Review: Dark Horizon (PC)

Dark Horizon
Developer: Paradox Interactive
Publisher: Paradox Interactive
Genre: Space Shooter/Simulation
Release Date: September 23, 2008

Being the owner of a new, custom built PC, it’s nice to be able to actually play new PC games again. My old PC was a great model for it’s time, but it’s time was just after New Year’s of 2004, when I received it – a 2.2GHz PIII that I’ve since upgraded to the board max of 1GB of RAM, and a GeForce 6200 graphics card (the best PCI card you can get) – as a gift from my family for completing a military stint. It was passable for most of what I wanted to do with it, but for games, even lighter fare – such as Football Manager – was becoming problematic. So I made the decision to upgrade to a nice little system, with a dual-core 3.3GHz Wolfdale, 2GB of RAM, and a Radeon HD4870 that made my mother remark “you could land planes on that damn thing”.
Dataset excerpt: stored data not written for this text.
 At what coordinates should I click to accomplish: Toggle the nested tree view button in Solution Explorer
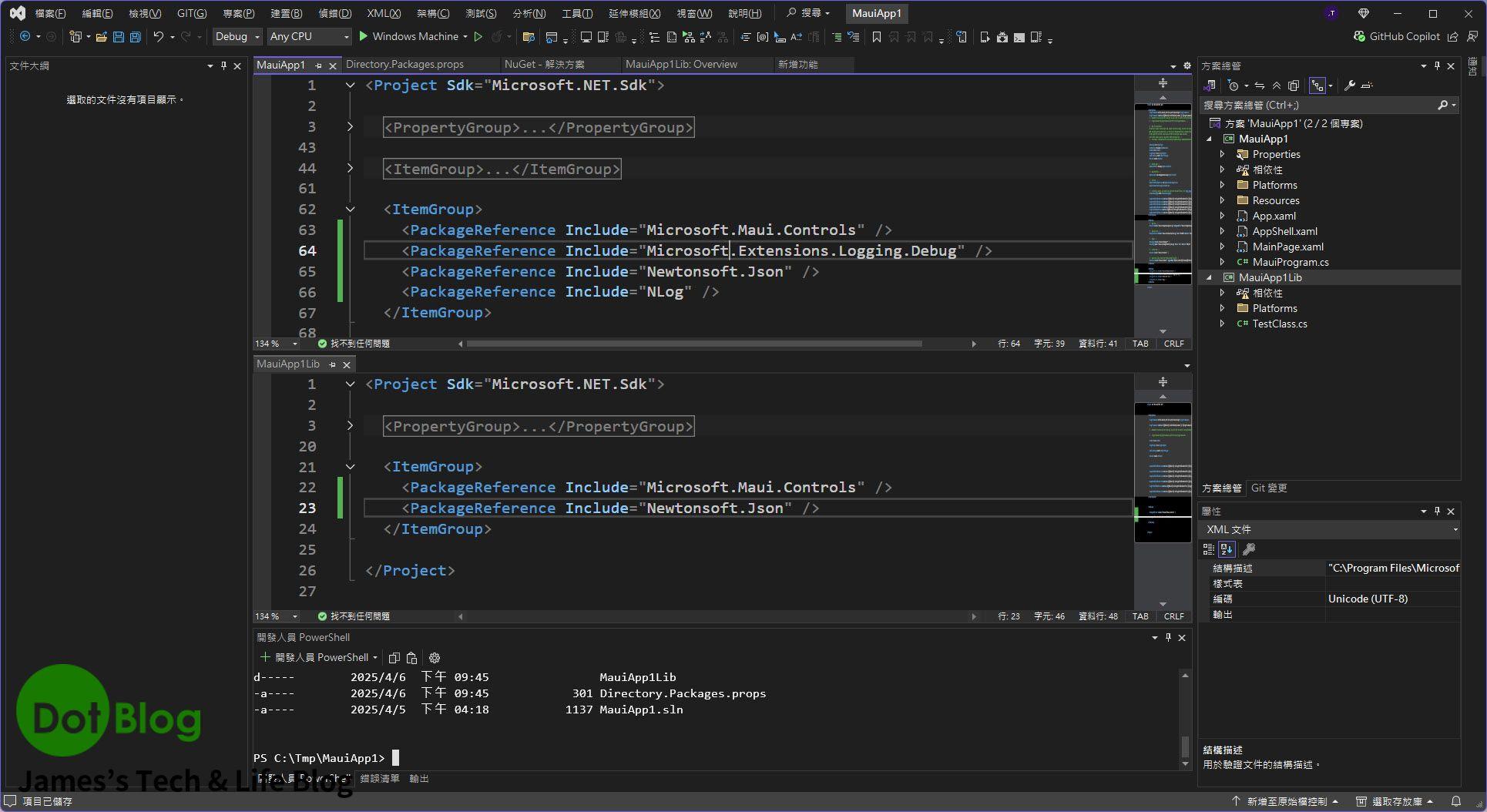coord(1317,86)
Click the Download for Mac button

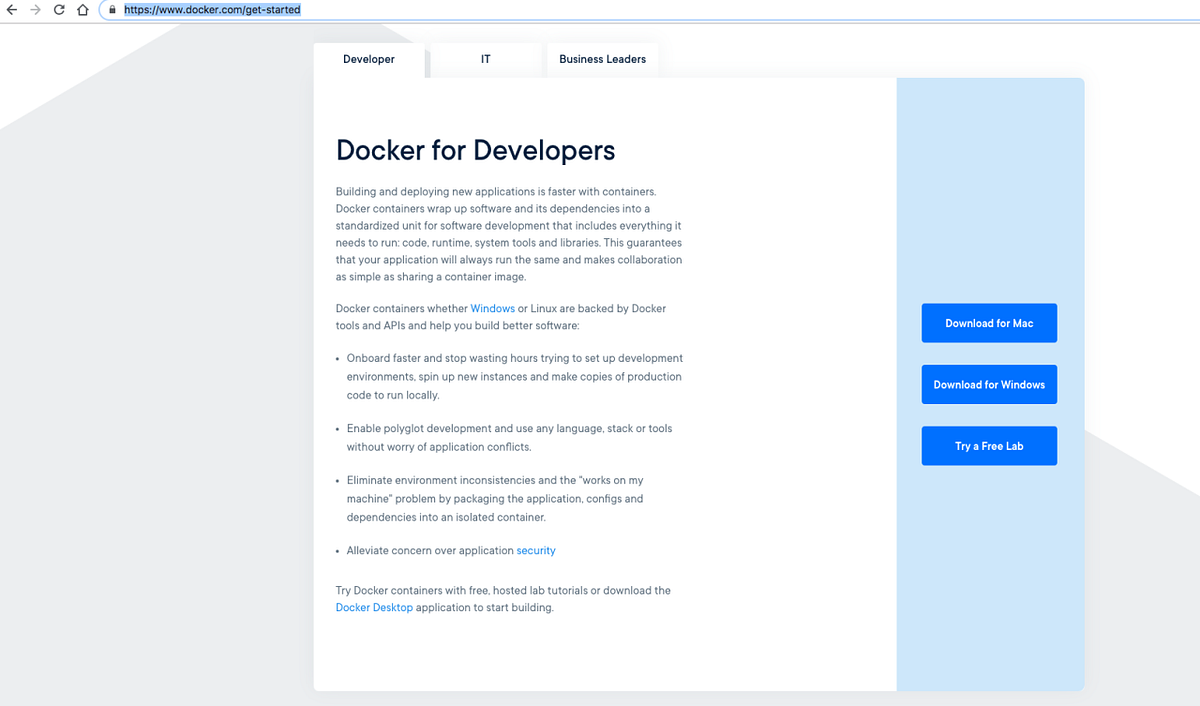click(x=989, y=322)
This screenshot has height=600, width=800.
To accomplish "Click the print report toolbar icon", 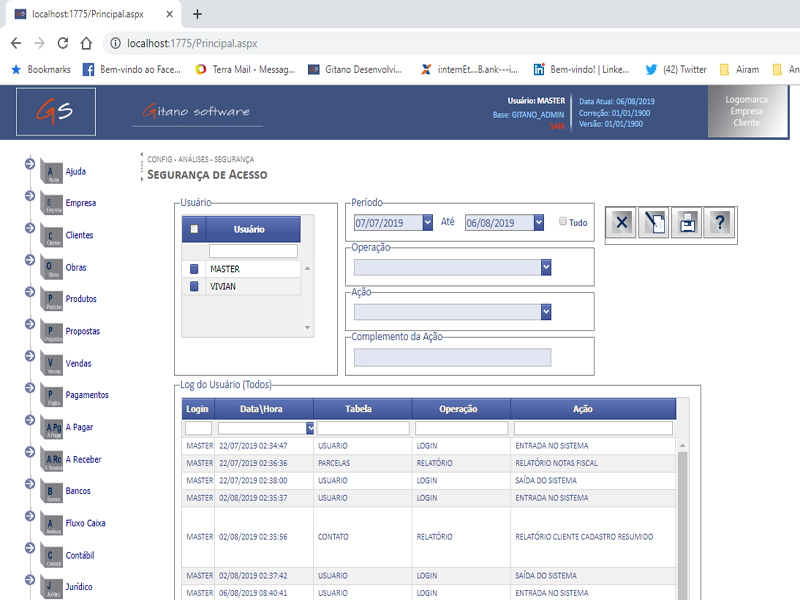I will [x=687, y=223].
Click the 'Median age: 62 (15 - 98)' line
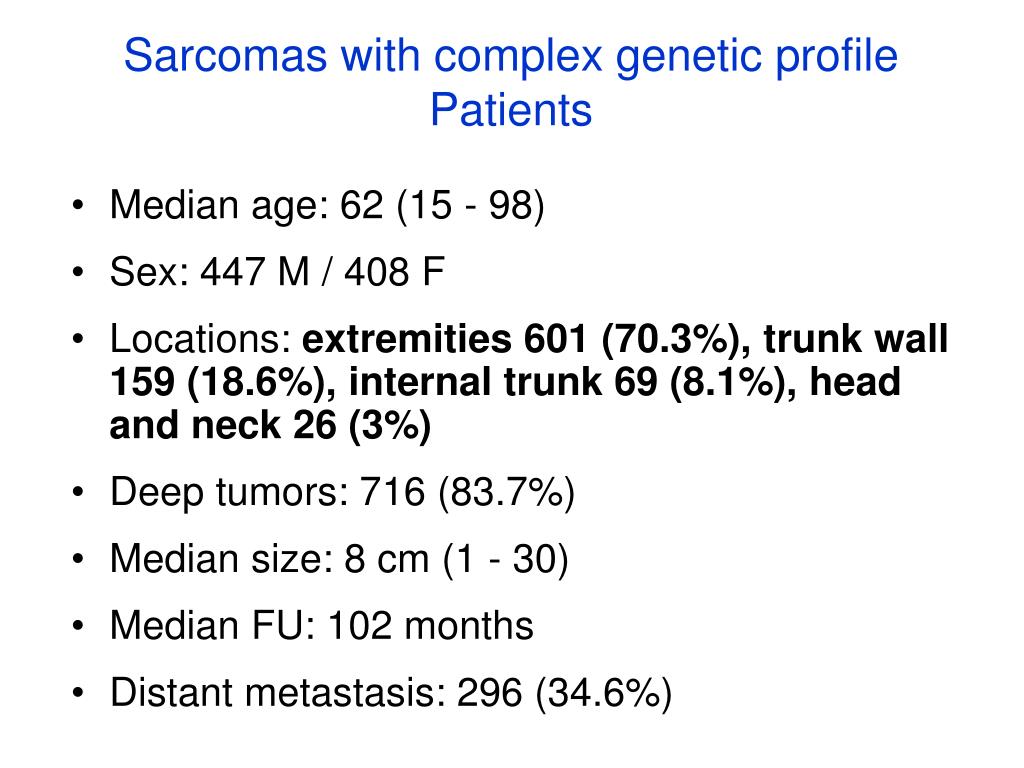The width and height of the screenshot is (1024, 768). point(327,206)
Naturally, I was happy. So was everyone at DHGF! They were so happy, they went and immediately assigned me one of our beefier games to review. Congrats, Chris! Here’s some work!

Looking at Dark Horizon, I figured that it was good combo for me; after all, I like blowing things up as much as anyone, and is appeared to be a space shooter that lets you do just that, with some RPG elements thrown in. Doesn’t get much better than that, right?

It can, but mainly because of some deep-seeded flaws that seriously hurt what is otherwise a good package.

I’ll say this right off the bat: it’s patently obvious that this game is the spiritual successor of the old Wing Commander games, because it borrows liberally from them. It’s a story-based space action shooter, with a story involving an army coalition fighting against an ambiguous force called the “Mirk”, as explained in the opening movie. Anyone that played Paradox’s other title, Tarr Chronicles, should know that this is a prequel to that game, set 100 years beforehand. I did not play Tarr Chronicles, so I’m going into this game with a fresh experience. Regardless, the story for this game, while mostly well told, is nothing exciting – anyone expecting Mass Effect like depth, or even Wing Commander like quality, would be disappointed – and furthermore, there are times when a lot of talking is done, for practically no reason, and all you want them to do is shut the hell up so that you can commence the blowing up of crap. Also, while the translation is generally good (Paradox is a Swedish studio), there are a few moments where you’re going to hear something and go “huh?”; a little more time incubating would have done this game well from a localization standpoint, though most of the interactions with your co-pilots and wingmen are pretty well done, especially considering where the game was made.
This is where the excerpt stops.